For Sgt. 1st Class Thomas Minter, an Army Reserve instructor assigned to RTS-M FIG and a participant in this year’s GAFPB, events like this test are just a continuation of being an instructor and a noncommissioned officer.

“I’ve come from units that have prepared me for tasks like this test, so it’s kind of muscle memory for me,” Minter said. “As an instructor, doing competitions like this keeps me grounded for the common Soldier and warrior tasks that remind me that we are still a part of something great.”

“This is about trying to be better all around, physically, mentally, spiritually, and emotionally,” Minter added. “We do it all the time as NCOs: instructing, teaching and training Soldiers. It’s the foundation of the NCO creed, knowing your Soldiers and training them to be the warfighter of the future.”
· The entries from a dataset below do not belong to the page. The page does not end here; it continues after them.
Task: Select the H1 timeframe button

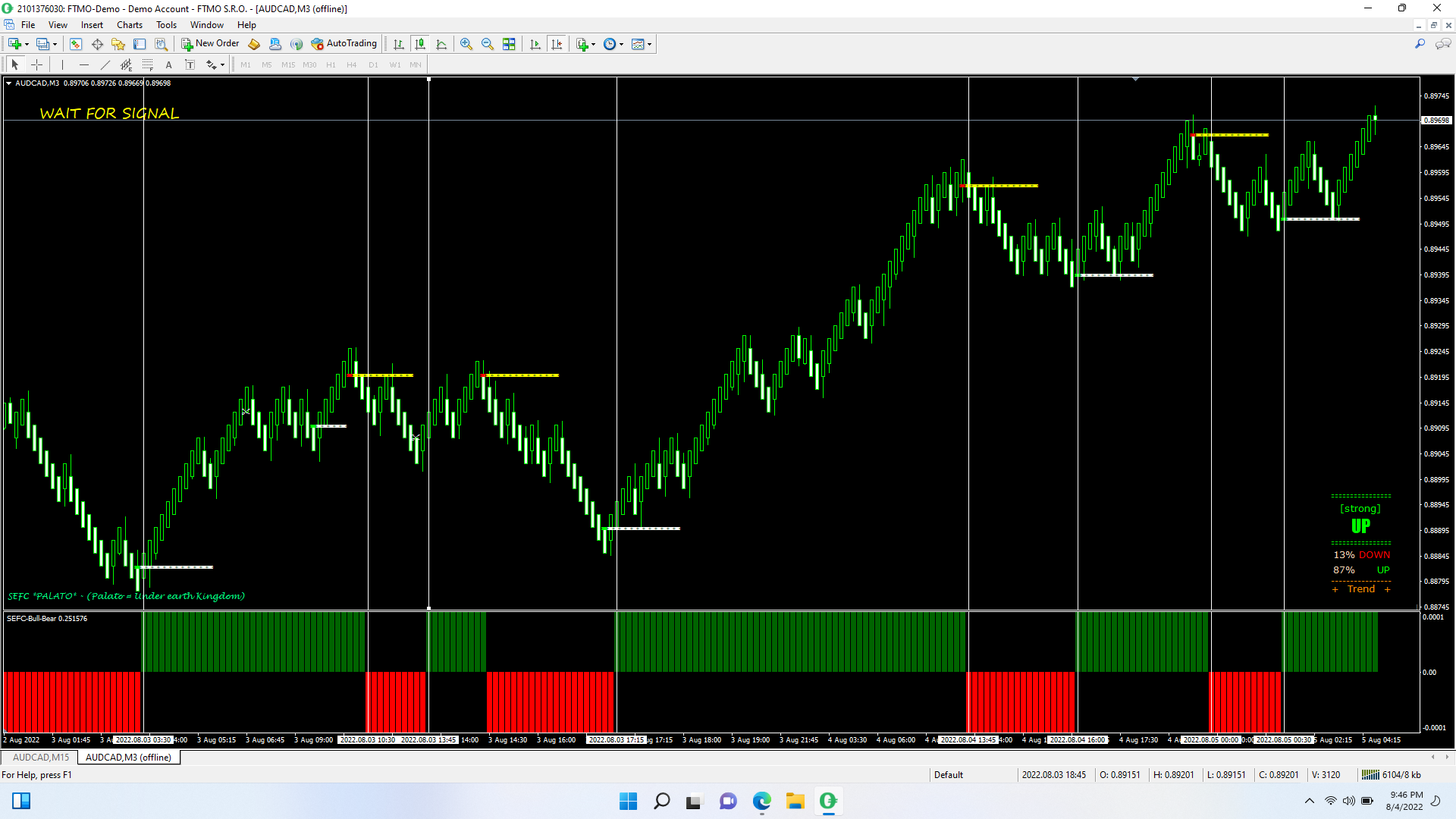Action: 331,64
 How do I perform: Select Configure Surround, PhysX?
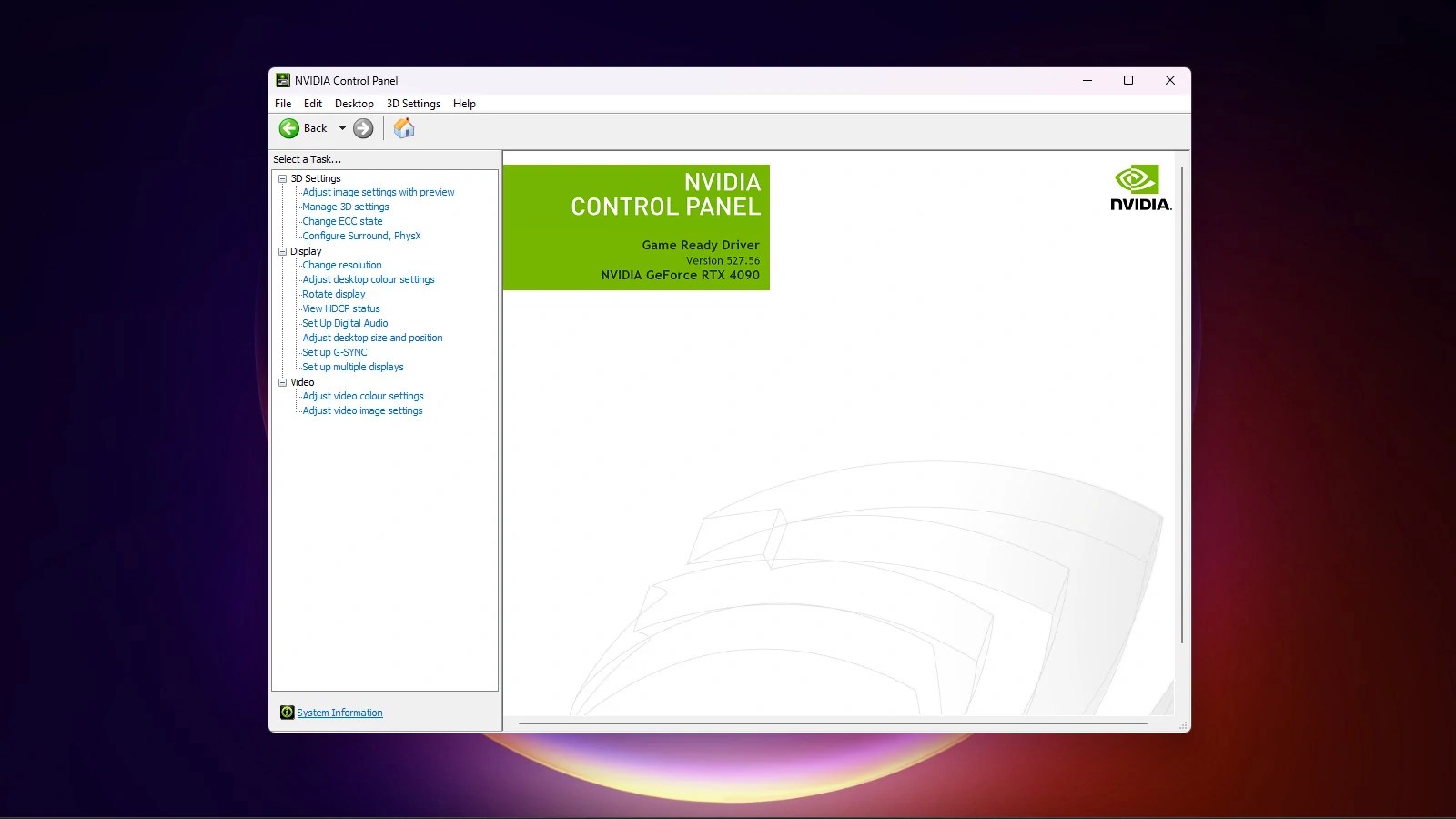(x=360, y=236)

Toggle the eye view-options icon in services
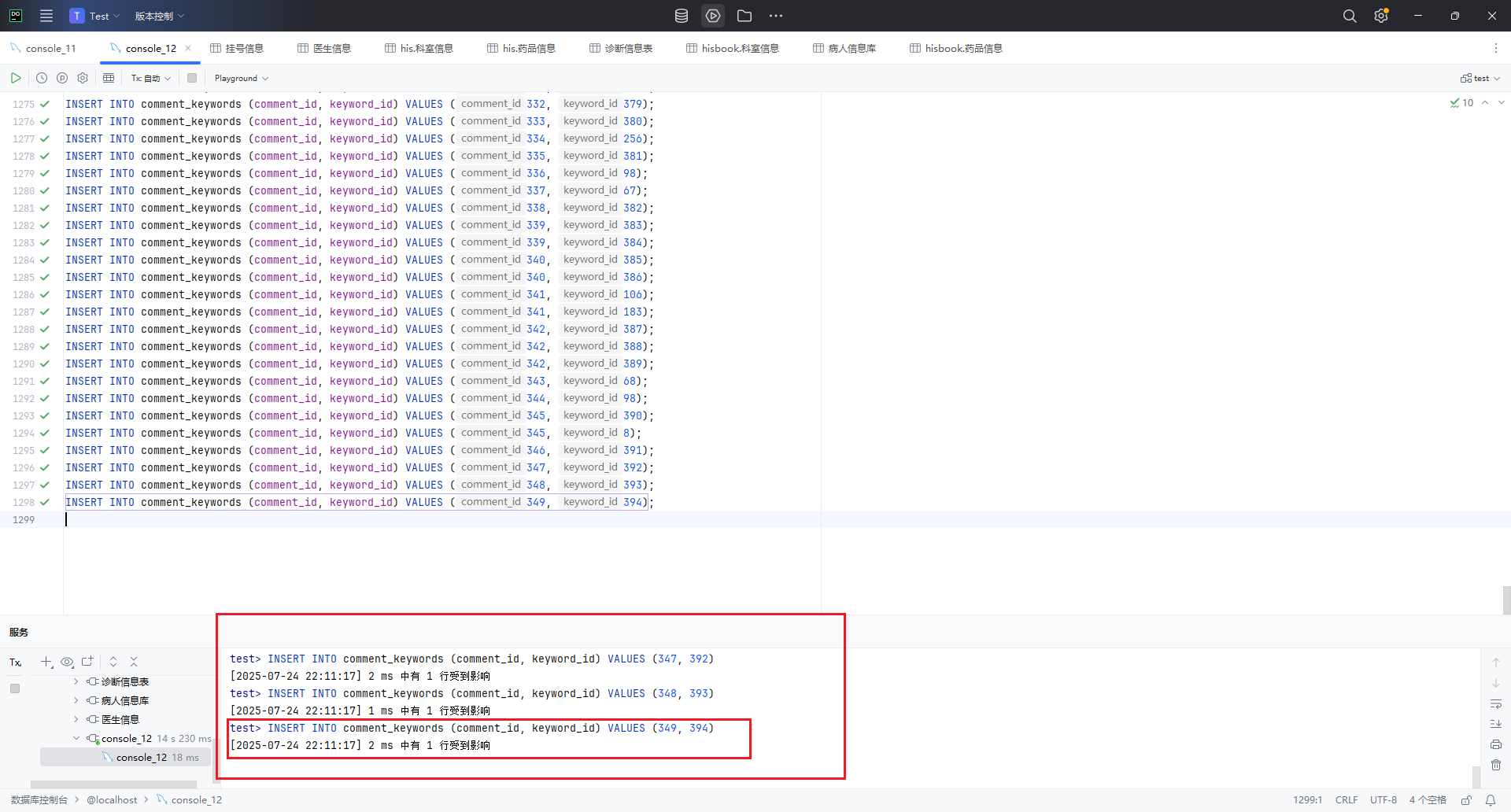point(67,662)
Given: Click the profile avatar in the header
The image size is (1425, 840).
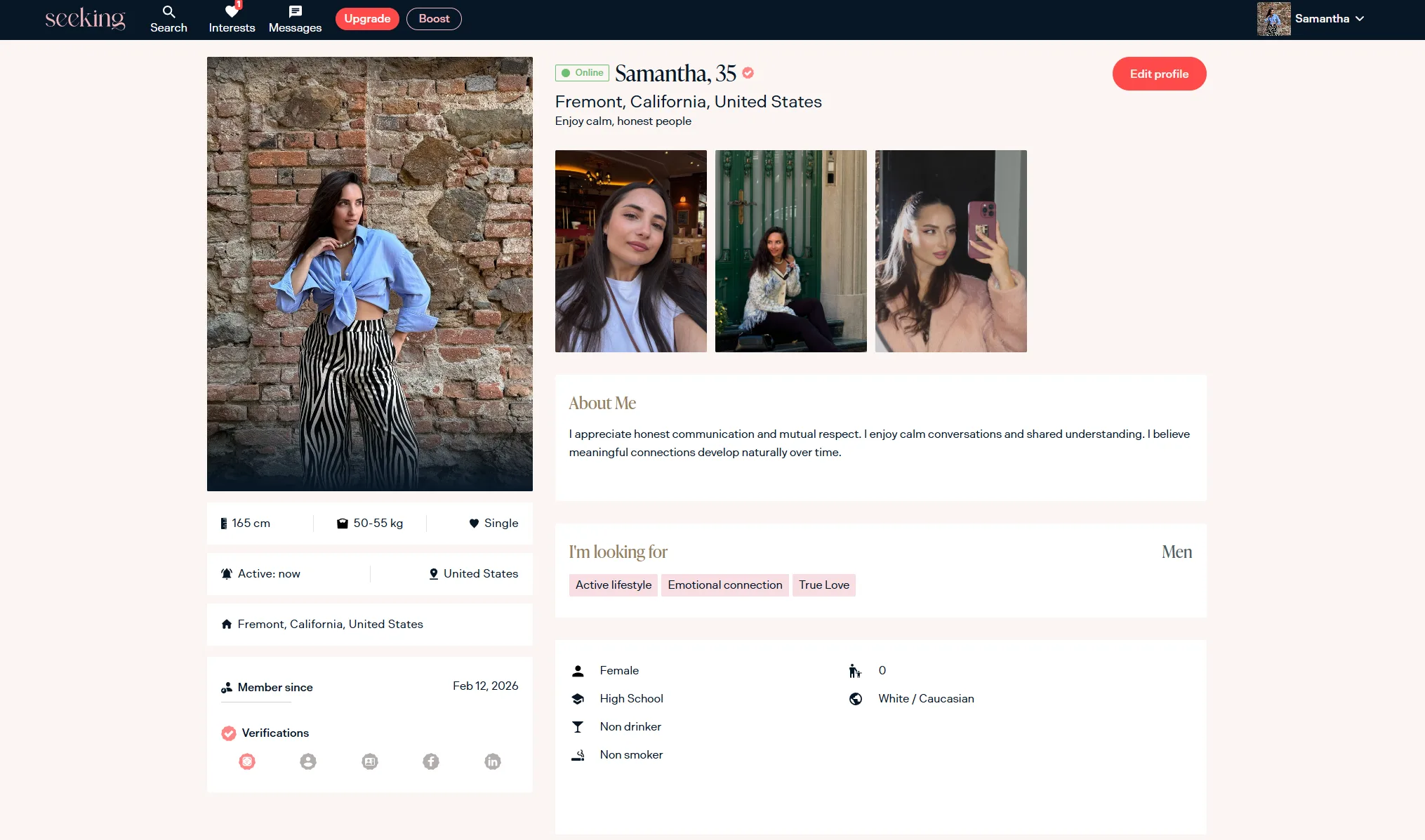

At the end of the competition, both Ruotolo and Minter were awarded a proficiency badge with 60 other participants during the closing ceremony, which Simpson served as the guest speaker.

“It’s not just something to wear on a uniform,” Simpson explained during the GAFPB closing ceremony. “It’s something a lot of people can’t do.”

“This event tests individual will, individual sacrifice, and individual preparation,” Simpson said. “When you want to set yourself above someone else, you have to do something that they can’t do, and that’s what the participants did here.”